**Task goal**
The lines from the start of the records through the one containing "Click Centre d'impression" are to be restated word for word; please include both ends.

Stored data
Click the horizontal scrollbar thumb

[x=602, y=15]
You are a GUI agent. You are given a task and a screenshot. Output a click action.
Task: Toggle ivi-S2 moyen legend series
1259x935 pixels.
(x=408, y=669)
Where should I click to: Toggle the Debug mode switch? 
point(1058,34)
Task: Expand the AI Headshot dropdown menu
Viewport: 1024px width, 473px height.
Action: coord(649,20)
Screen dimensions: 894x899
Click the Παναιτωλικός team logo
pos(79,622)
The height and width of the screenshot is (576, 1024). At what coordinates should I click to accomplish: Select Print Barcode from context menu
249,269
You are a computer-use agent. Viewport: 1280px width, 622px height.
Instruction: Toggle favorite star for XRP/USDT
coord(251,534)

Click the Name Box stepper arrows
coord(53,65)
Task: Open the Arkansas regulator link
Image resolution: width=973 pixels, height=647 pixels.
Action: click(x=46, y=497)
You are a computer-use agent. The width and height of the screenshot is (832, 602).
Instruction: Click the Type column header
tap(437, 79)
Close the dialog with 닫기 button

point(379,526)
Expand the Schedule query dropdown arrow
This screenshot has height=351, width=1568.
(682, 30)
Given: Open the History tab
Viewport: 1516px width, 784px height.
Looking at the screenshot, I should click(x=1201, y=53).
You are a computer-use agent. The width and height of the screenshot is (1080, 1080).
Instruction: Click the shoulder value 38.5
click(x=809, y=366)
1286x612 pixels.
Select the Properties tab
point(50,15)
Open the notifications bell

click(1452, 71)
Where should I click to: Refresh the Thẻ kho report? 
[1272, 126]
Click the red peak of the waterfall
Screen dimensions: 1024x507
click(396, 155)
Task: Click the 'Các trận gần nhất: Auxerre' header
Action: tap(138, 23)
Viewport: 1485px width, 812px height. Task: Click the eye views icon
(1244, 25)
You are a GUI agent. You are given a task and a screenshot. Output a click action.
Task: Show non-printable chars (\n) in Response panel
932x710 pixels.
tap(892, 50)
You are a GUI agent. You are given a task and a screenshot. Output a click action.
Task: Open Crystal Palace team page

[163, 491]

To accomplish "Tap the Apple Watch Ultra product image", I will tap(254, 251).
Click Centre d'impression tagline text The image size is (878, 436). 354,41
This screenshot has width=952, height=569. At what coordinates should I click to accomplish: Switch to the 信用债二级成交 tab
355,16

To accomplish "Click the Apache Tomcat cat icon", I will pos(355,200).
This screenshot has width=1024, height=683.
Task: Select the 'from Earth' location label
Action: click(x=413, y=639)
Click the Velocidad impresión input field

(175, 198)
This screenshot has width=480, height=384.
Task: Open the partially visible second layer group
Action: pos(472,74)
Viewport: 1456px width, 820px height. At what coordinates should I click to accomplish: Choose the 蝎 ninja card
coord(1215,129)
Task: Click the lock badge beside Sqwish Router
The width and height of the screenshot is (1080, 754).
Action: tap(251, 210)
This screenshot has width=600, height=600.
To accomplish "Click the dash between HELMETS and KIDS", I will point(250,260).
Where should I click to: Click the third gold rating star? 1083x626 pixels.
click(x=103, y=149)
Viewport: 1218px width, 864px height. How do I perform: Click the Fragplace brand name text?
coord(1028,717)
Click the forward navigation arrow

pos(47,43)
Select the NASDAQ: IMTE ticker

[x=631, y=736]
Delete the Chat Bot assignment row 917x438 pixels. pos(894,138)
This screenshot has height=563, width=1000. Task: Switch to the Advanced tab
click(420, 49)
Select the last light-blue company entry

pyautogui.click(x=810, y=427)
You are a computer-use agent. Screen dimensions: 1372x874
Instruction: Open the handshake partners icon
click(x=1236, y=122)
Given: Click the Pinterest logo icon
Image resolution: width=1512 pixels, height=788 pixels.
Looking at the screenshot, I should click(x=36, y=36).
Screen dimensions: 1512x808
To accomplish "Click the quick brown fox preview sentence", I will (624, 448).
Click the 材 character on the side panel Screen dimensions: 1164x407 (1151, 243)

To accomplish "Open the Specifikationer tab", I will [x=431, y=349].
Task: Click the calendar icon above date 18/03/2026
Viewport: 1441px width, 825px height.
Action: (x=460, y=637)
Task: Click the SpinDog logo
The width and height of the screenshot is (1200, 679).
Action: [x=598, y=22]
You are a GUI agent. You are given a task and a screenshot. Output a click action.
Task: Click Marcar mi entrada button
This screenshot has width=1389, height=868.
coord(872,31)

**Written answer**
Click the horizontal scrollbar thumb

[x=602, y=15]
You are a GUI agent. You are given a task and a screenshot. Output a click action.
Task: Toggle ivi-S2 moyen legend series
1259x935 pixels.
(x=408, y=669)
Where should I click to: Toggle the Debug mode switch? 
point(1058,34)
Task: Expand the AI Headshot dropdown menu
Viewport: 1024px width, 473px height.
Action: coord(649,20)
Screen dimensions: 894x899
Click the Παναιτωλικός team logo
pos(79,622)
The height and width of the screenshot is (576, 1024). At what coordinates should I click to accomplish: Select Print Barcode from context menu
249,269
You are a computer-use agent. Viewport: 1280px width, 622px height.
Instruction: Toggle favorite star for XRP/USDT
coord(251,534)

Click the Name Box stepper arrows
coord(53,65)
Task: Open the Arkansas regulator link
Image resolution: width=973 pixels, height=647 pixels.
Action: click(x=46, y=497)
You are a computer-use agent. The width and height of the screenshot is (832, 602).
Instruction: Click the Type column header
tap(437, 79)
Close the dialog with 닫기 button

point(379,526)
Expand the Schedule query dropdown arrow
This screenshot has height=351, width=1568.
(682, 30)
Given: Open the History tab
Viewport: 1516px width, 784px height.
Looking at the screenshot, I should click(x=1201, y=53).
You are a computer-use agent. The width and height of the screenshot is (1080, 1080).
Instruction: Click the shoulder value 38.5
click(x=809, y=366)
1286x612 pixels.
Select the Properties tab
point(50,15)
Open the notifications bell

click(1452, 71)
Where should I click to: Refresh the Thẻ kho report? 
[1272, 126]
Click the red peak of the waterfall
Screen dimensions: 1024x507
click(396, 155)
Task: Click the 'Các trận gần nhất: Auxerre' header
Action: tap(138, 23)
Viewport: 1485px width, 812px height. Task: Click the eye views icon
(1244, 25)
You are a GUI agent. You are given a task and a screenshot. Output a click action.
Task: Show non-printable chars (\n) in Response panel
932x710 pixels.
tap(892, 50)
You are a GUI agent. You are given a task and a screenshot. Output a click action.
Task: Open Crystal Palace team page

[163, 491]

To accomplish "Tap the Apple Watch Ultra product image", I will tap(254, 251).
Click Centre d'impression tagline text The image size is (878, 436). 354,41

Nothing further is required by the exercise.